Posted Dec 2, 2019 2019-12-02T00:00:00+00:00 by Adam Luke Baskerville

Try the code yourself!

Click the following button to launch an ipython notebook on Google
Colab which implements the code developed in this post:

Open In Colab

The Problem:

We want to solve the following standard eigenvalue problem

\[ \mathbf{A}\Psi = \lambda\Psi, \]

where \(\mathbf{A}\) is the lesp matrix, \(\Psi\) is the eigenvector
and \(\lambda\) the eigenvalue. The lesp matrix is a tridiagonal
matrix with real, sensitive eigenvalues, with a \(5 \times 5\)
example seen in equation (1).

\[ \mathbf{M} = \begin{pmatrix} -5 & 2 & 0 & 0 & 0 \\
\frac{1}{2} & -7 & 3 & 0 & 0 \\
0 & \frac{1}{3} & -9 & 4 & 0 \\
0 & 0 & \frac{1}{4} & -11 & 5 \\
0 & 0 & 0 & \frac{1}{5} & -13 \\
\end{pmatrix} \tag{1} \]

We are going to numerically show that the eigenvalues of a matrix \(\
mathbf{A}\) are equal to the eigenvalues of its matrix transpose, \(\
mathbf{A}^T\), easily proved as follows

\[\text{det}(\mathbf{A}^T - \lambda \mathbf{I}) = \text{det}((\mathbf
{A} - \lambda \mathbf{I})^T) = \text{det}(\mathbf{A} - \lambda \
mathbf{I}),\]

where \(\mathbf{I}\) is the identity matrix.
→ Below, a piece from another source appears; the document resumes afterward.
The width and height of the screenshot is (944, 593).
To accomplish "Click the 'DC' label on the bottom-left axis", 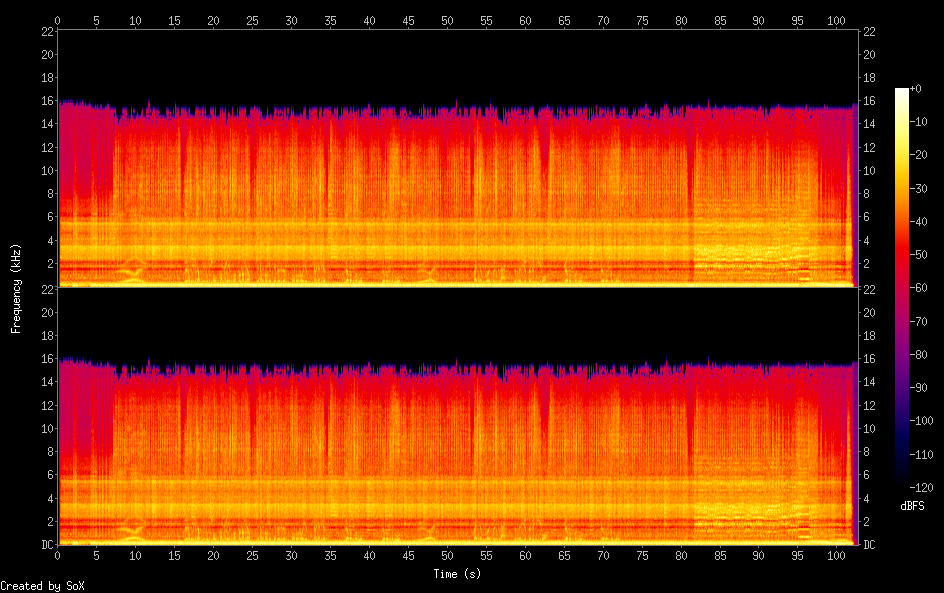I will click(x=45, y=545).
If you do not want to
write your own function to construct the lesp matrix then you are in
luck, there is a python library, rogues, which has one built in.

The following python code calculates the eigenvalues of \(\mathbf{A}
\) and \(\mathbf{A}^T\) and displays them using seaborn.

1  from rogues import lesp
2  from matplotlib import pyplot
3  import seaborn as sns
4  from scipy.linalg import eigvals
5
6  sns.set()
7  palette = sns.color_palette("bright")
8
9  # Dimension of matrix
10 dim = 100
11 # get lesp matrix
12 A = lesp(dim)
13 # Transpose matrix A
14 AT = A.T
15 # Calculate eigenvalues of A
16 Aev = eigvals(A)
17 # Calculate eigenvalues of A^T
18 ATev = eigvals(A.T)
19 # Extract real and imaginary parts of A
20 A_X = [x.real for x in Aev]
21 A_Y = [x.imag for x in Aev]
22 # Extract real and imaginary parts of A^T
23 AT_X = [x.real for x in ATev]
24 AT_Y = [x.imag for x in ATev]
25
26 # Plot
27 ax = sns.scatterplot(x=A_X, y=A_Y, color = 'gray', marker='o', label=r'$\mathbf{A}$')
28 ax = sns.scatterplot(x=AT_X, y=AT_Y, color = 'blue', marker='x', label=r'$\mathbf{A}^T$')
29 # Give axis labels
30 ax.set(xlabel=r'real', ylabel=r'imag')
31 # Draw legend
32 ax.legend()
33
34 pyplot.show()

This produces the following plot of the eigenvalues for a \(100 \
times 100 \) matrix.

Desktop View

Something is wrong, most of the eigenvalues of matrix \(\mathbf{A}\)
are not equal to the eigenvalues of \(\mathbf{A}^T\), even though
they should be identical. Some of them also have complex components!
There is no error with the program; this discrepancy is caused by a
loss of numerical accuracy in the eigenvalue calculation due to the
limitation of hardware double precision (16-digit).

The Solution:

The scipy eigvals function calls LAPACK routine _DGEEV which first
reduces the input matrix to upper Hessenberg form by means of
orthogonal similarity transformations. The QR algorithm is then used
to further reduce the matrix to upper quasi-triangular Schur form, \
(\mathbf{T}\), with 1 by 1 and 2 by 2 blocks on the main diagonal.
The eigenvalues are computed from \(\mathbf{T}\).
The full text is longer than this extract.